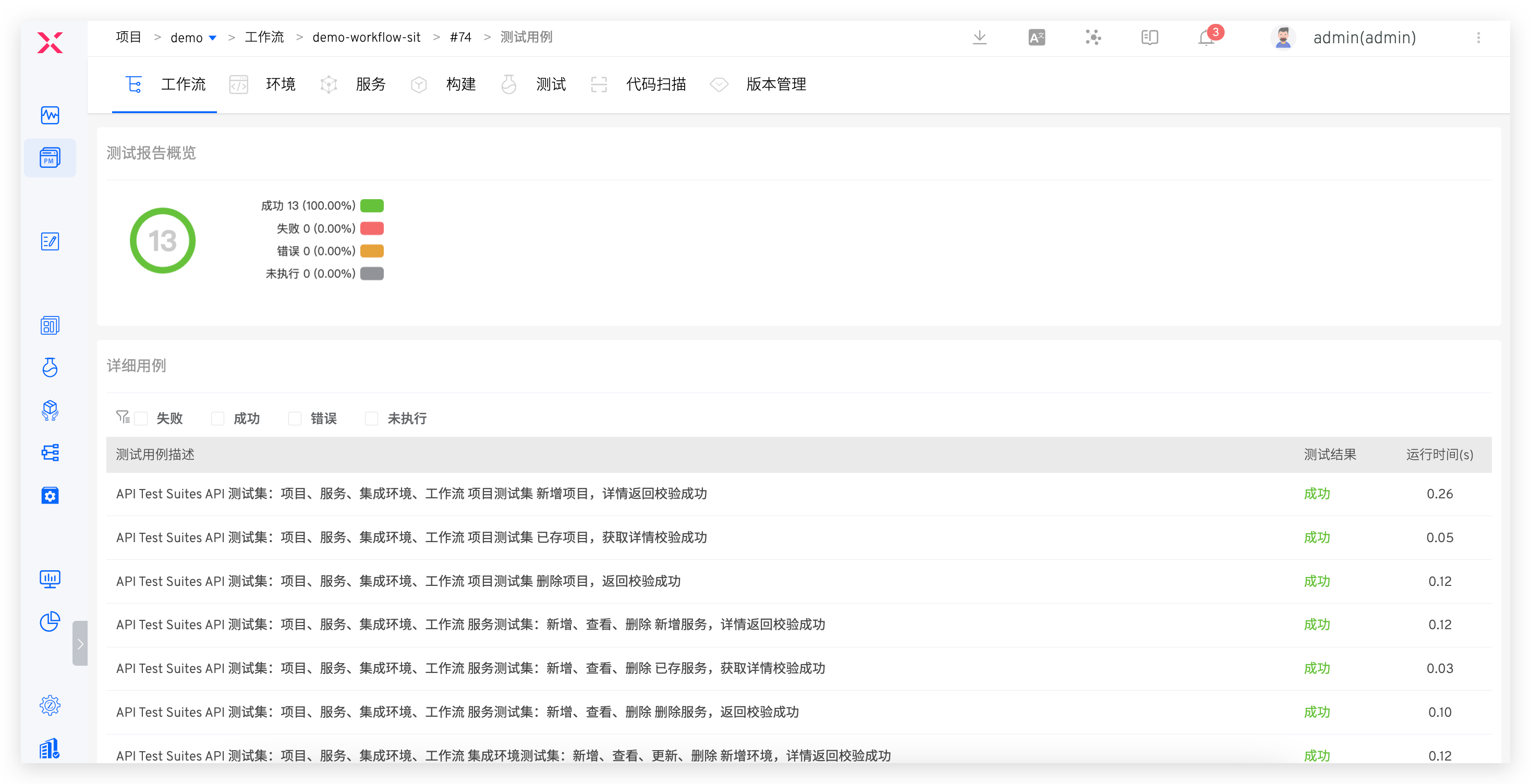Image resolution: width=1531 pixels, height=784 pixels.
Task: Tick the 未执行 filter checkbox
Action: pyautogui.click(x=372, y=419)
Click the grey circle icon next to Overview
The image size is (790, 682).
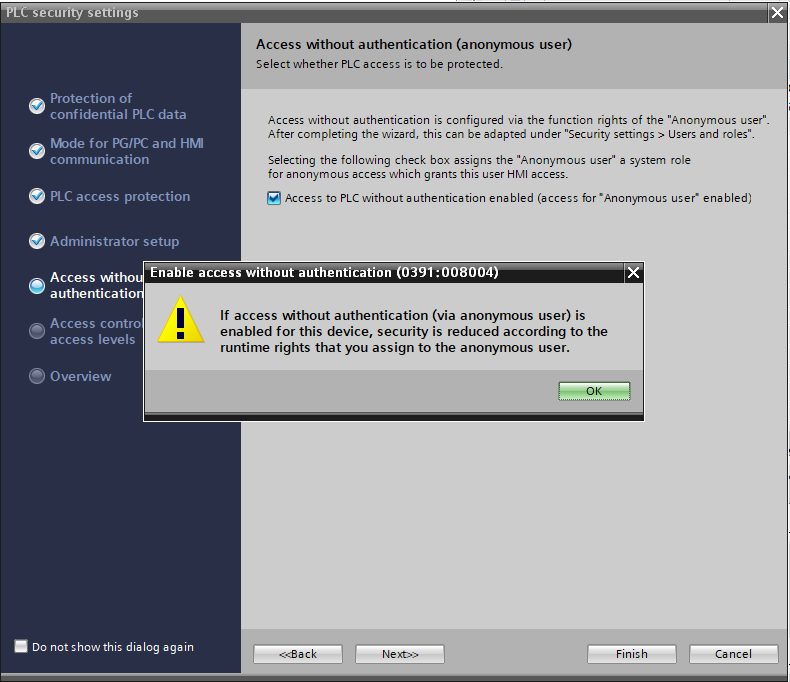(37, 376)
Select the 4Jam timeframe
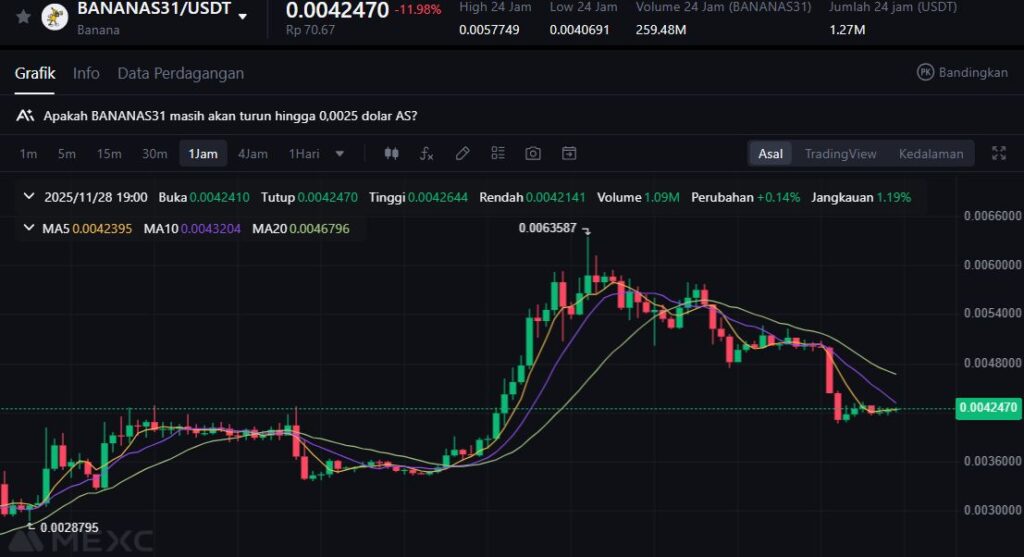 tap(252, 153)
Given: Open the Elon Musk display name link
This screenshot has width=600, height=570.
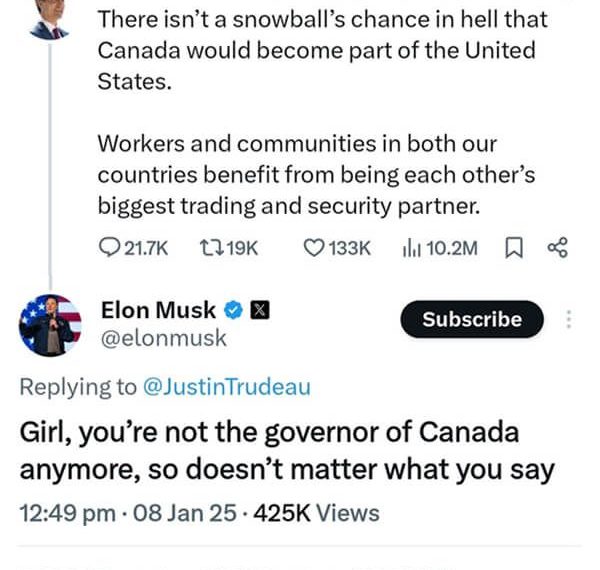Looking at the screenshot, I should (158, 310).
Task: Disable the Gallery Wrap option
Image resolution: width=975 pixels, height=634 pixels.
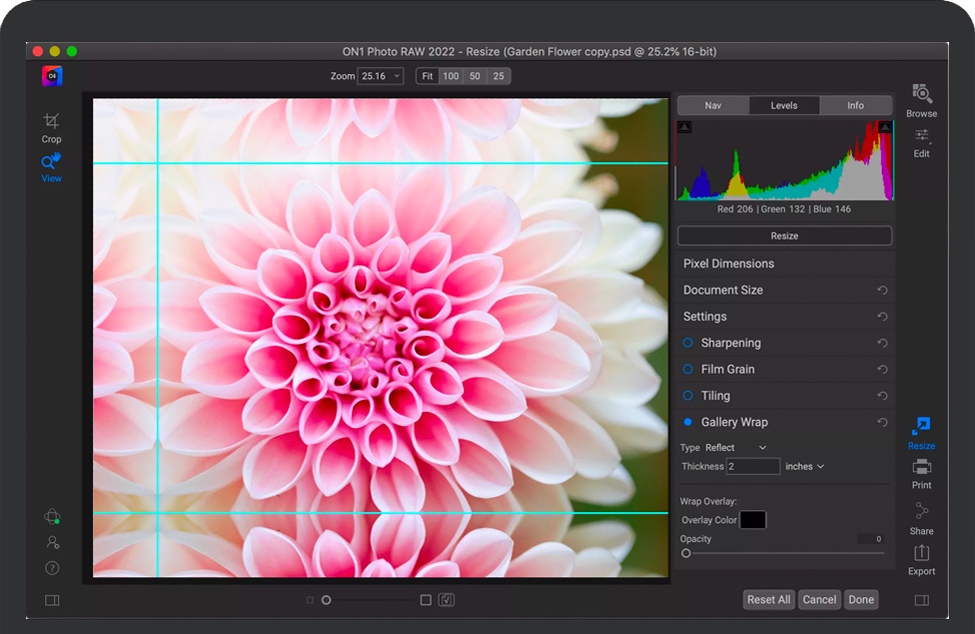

----------

— Problem statement —
Turn every line of the items above into a Markdown table with the columns "Row" and "Line," numbering each row and skipping blank lines. Don't include the pictures in your answer.

— Exercise solution —
| Row | Line |
|---|---|
| 1 | Image resolution: width=1531 pixels, height=784 pixels. |
| 2 | Task: Tick the 未执行 filter checkbox |
| 3 | Action: pyautogui.click(x=372, y=419) |
| 4 | Click the grey circle icon next to Overview |
| 5 | The image size is (790, 682). |
| 6 | (37, 376) |
| 7 | Select the 4Jam timeframe |
| 8 |  tap(252, 153) |
| 9 | Given: Open the Elon Musk display name link |
| 10 | This screenshot has width=600, height=570. |
| 11 | Looking at the screenshot, I should (158, 310). |
| 12 | Task: Disable the Gallery Wrap option |
| 13 | Image resolution: width=975 pixels, height=634 pixels. |